→ Problem to solve
Among the following entries, count the lines that contain "thumbnail" and report only the result.

→ Supplied material

- - -

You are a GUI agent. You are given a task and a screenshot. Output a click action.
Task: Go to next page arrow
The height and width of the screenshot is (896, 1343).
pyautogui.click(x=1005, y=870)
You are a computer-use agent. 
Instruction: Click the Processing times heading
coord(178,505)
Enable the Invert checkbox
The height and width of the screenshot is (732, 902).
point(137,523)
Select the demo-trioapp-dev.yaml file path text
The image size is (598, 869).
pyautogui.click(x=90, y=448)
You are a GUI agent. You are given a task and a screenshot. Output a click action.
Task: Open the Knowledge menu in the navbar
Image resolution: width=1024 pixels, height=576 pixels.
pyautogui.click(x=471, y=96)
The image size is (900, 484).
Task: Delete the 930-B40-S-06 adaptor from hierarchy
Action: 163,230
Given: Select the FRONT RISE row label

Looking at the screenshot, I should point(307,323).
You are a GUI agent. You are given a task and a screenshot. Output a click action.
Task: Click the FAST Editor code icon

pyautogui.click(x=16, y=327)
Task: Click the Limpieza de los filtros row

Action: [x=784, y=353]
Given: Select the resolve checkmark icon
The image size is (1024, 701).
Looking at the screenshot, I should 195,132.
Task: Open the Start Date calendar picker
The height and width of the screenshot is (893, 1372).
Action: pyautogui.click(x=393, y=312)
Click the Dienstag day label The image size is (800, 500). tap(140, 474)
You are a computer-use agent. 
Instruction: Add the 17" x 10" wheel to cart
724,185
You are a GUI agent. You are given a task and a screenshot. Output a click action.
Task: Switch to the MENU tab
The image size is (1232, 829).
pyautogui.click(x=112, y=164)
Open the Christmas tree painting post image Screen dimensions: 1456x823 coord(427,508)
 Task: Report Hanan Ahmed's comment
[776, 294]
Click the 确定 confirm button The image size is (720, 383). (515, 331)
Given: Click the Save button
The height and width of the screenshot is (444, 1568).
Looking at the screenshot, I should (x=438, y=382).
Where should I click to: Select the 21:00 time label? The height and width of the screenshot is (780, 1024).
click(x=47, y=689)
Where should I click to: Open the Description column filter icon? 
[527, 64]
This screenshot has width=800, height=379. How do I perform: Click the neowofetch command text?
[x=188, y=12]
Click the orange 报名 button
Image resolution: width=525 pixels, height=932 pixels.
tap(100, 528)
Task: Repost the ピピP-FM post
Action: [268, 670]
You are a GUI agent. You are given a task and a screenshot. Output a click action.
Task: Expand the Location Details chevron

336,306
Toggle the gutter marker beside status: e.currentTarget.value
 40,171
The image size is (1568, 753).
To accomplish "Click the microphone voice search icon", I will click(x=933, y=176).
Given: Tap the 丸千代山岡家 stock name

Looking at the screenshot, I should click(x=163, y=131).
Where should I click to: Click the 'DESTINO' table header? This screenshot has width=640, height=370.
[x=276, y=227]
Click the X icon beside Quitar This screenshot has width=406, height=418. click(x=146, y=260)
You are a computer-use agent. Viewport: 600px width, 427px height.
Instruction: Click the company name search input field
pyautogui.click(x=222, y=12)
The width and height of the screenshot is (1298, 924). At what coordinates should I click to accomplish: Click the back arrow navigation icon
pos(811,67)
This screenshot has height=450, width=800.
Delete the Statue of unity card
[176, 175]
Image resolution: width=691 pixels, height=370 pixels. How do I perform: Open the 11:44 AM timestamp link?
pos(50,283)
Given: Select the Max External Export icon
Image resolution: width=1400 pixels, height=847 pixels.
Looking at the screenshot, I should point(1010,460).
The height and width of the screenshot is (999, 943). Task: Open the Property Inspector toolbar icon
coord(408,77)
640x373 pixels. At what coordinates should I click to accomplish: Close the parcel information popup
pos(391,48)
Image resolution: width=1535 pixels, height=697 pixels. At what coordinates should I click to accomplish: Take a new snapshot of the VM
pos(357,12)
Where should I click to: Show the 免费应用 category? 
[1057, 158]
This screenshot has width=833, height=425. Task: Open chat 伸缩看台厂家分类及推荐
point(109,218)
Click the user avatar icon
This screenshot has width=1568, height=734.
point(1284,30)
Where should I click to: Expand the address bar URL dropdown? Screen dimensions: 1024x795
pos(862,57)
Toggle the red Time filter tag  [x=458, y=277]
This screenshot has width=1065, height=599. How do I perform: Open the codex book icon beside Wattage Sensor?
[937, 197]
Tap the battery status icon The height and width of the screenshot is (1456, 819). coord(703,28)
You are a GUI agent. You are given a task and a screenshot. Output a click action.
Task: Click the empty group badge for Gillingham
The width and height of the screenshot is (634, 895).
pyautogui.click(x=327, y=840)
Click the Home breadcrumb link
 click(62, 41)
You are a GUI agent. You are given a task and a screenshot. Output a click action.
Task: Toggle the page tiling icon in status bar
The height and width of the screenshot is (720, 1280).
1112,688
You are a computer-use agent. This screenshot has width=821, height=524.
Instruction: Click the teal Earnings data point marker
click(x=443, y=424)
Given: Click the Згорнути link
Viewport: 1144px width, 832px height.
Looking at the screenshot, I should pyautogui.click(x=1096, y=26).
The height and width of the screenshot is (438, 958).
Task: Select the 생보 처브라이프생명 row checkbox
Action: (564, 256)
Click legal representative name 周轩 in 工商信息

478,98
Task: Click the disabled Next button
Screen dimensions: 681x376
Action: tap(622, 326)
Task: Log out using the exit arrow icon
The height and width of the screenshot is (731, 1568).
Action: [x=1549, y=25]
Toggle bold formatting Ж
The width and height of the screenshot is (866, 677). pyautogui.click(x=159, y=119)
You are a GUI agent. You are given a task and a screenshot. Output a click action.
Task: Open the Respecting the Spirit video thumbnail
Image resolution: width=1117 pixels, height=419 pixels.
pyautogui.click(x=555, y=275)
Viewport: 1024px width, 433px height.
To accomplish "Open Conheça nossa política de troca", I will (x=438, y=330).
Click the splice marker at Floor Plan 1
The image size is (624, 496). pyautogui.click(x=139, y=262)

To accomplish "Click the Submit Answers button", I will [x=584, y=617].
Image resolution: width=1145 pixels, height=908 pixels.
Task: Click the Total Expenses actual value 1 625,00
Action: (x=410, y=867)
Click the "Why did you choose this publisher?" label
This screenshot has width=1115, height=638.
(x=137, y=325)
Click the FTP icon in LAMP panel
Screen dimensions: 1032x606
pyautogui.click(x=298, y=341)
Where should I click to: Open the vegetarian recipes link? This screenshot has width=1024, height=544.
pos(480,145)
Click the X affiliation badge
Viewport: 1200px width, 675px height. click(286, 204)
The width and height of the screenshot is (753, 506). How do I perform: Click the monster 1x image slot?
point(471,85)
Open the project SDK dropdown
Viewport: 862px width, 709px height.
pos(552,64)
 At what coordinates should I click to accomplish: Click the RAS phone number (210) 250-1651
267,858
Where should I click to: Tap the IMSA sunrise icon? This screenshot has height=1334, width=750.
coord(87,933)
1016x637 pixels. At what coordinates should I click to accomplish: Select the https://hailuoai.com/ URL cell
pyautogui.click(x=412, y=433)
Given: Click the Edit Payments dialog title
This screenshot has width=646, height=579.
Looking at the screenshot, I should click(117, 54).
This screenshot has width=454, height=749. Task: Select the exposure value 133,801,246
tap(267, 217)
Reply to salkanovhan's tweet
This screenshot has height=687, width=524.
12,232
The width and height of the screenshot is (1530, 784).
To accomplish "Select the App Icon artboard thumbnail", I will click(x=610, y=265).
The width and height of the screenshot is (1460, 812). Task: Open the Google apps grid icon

- - -

→ Problem solution
2